NeuroSky MindWave ThinkGear API - Test 6

(Click the image to see the full-size view. Better yet, right-click the image and open it in a new window so you can read the following discussion.)

This is the sixth in a series of tests using the NeuroSky MindWave headset, their ThinkGear software, the neuro-thinkgear library from @ShadajL, and my own custom software to record brainwaves over time, and graph them.

Attention and Meditation

To understand these graphs, look at the first two graphs. The first graph shows what NeuroSky calls Attention, and the second graph shows what they call Meditation. These are plotted as scores that range from 0 to 100, and they’re plotted against Time on the x-axis. The NeuroSky software uses the data from the other eight graphs to simplify your brainwave values into these two categories, so in a way, they are a summary of the other eight graphs.
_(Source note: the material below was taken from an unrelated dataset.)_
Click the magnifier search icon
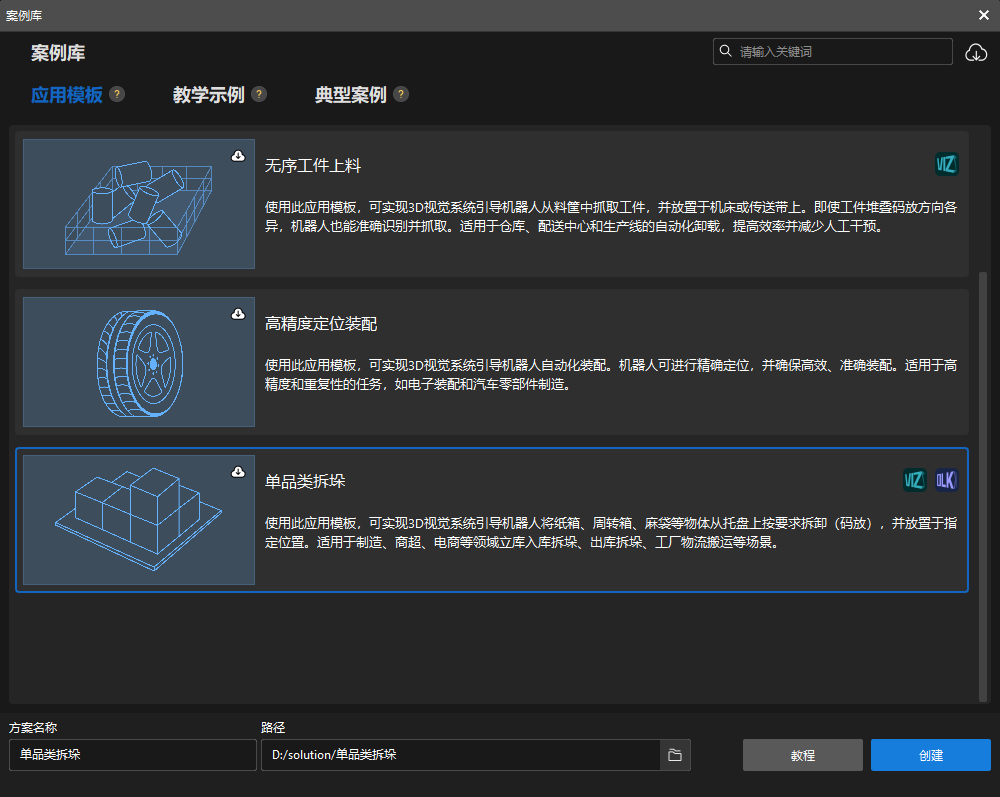 tap(726, 51)
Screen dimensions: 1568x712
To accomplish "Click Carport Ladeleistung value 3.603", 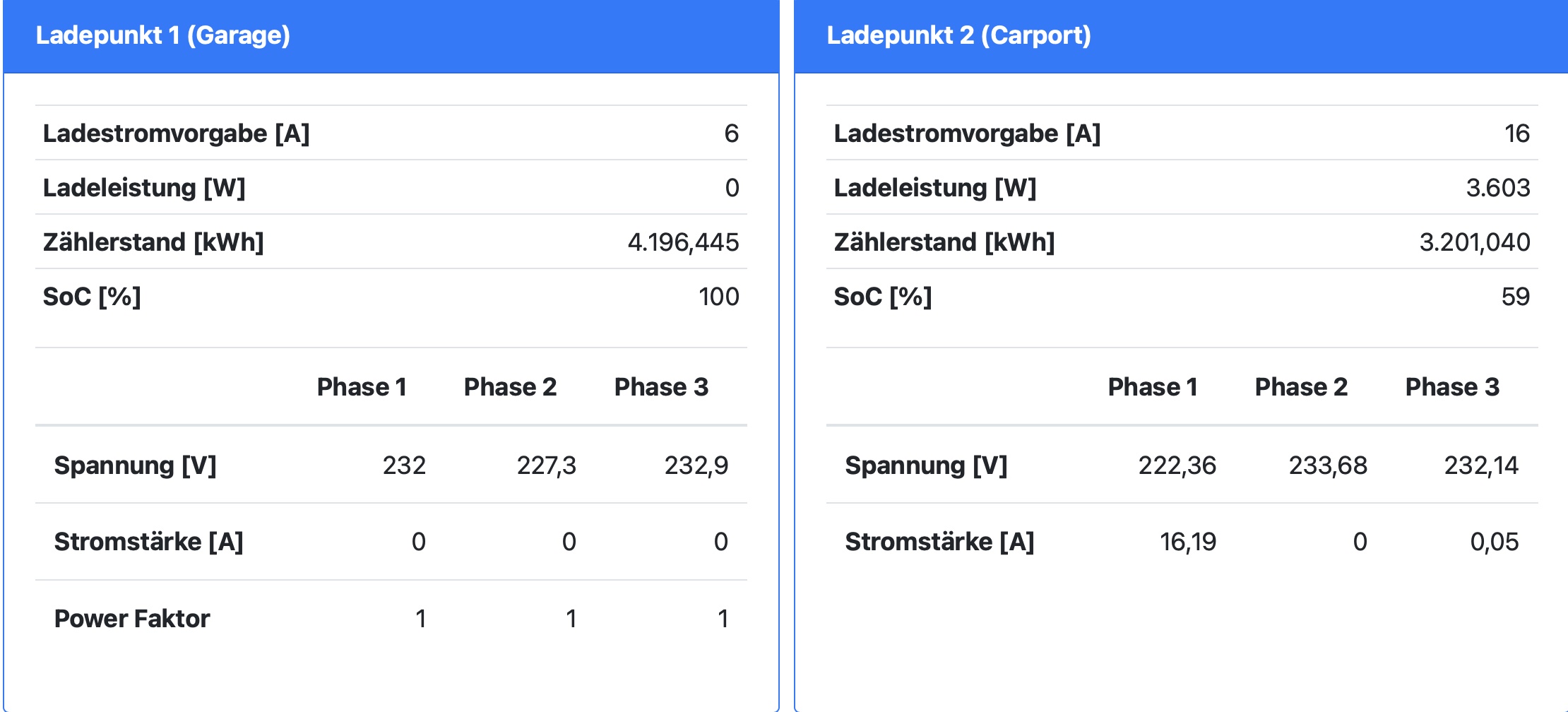I will pos(1497,188).
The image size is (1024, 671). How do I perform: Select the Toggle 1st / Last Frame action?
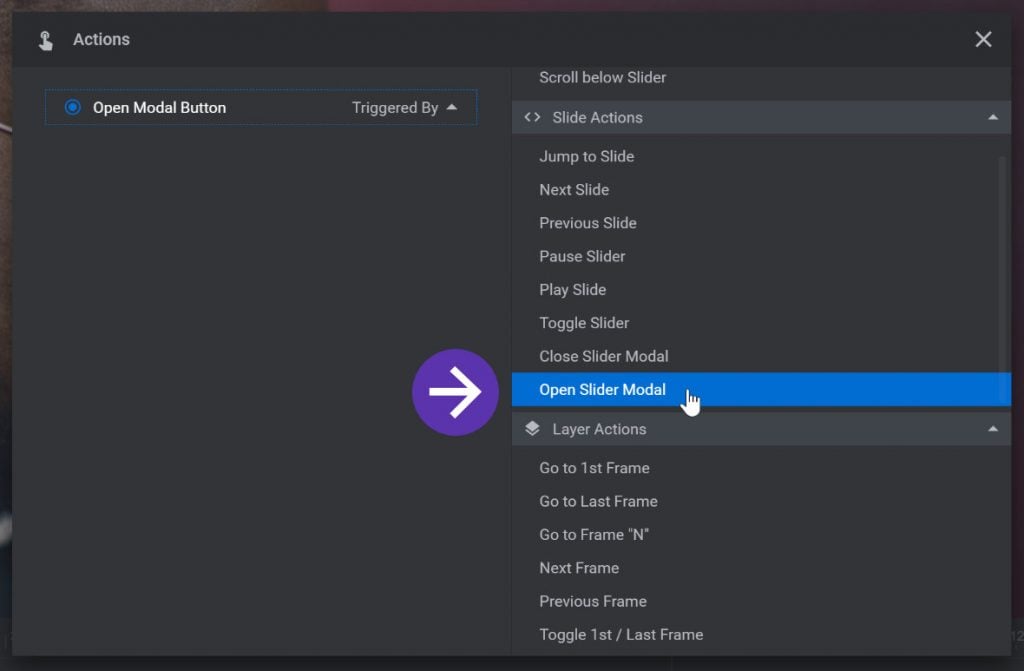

When I started this test I tried to do various things to keep my mind busy. I labeled the first graph with the band “Best Attention” because it looked like I was paying attention in that area, though as I look at it today I probably could have made it wider. That band runs down through all ten graphs so you can see what all the brainwaves look like during that time.

I labeled the second graph with a “Best Meditation” band, in part because the results look good, with scores constantly over 70 and 80, and also because I know I was meditating well during this time. Again this band runs down over all the graphs so you can see how the individual brainwave readings changed during this time.

Brainwave categories

If you scroll down through the remaining eight brainwave graphs, you’ll see big differences between the Delta, Theta, Low Alpha, High Beta, Low Gamma, and High Gamma readings during the main Attention and Meditation states. The NeuroSky documentation isn’t consistent with their software, but they provide these descriptions of brainwave frequencies:

  • Delta: Deep, dreamless sleep, non-REM sleep, unconscious
  • Theta: Intuitive, creative, recall, fantasym imaginary, dream
  • Alpha: Relaxed but not drowsy, tranquil, conscious
  • Low Beta: Formerly SMR, relaxed yet focused, integrated
  • Midrange Beta: Thinking, aware of self and surroundings
  • High Beta: Alertness, agitation

They don’t provide a description of Gamma brainwaves. Wikipedia provides this description:

“Whether or not gamma wave activity is related to subjective awareness is a very difficult question which cannot be answered with certainty at the present time.”

The future

I’m going to continue my experiments, but I don’t know how much more information I’ll post out here. It takes a bit of work to put those graphs together like this, and other than demonstrating how this works, I’m not sure if there’s any value in showing more graphs at this time. That being said, I hope this has been interesting and helpful.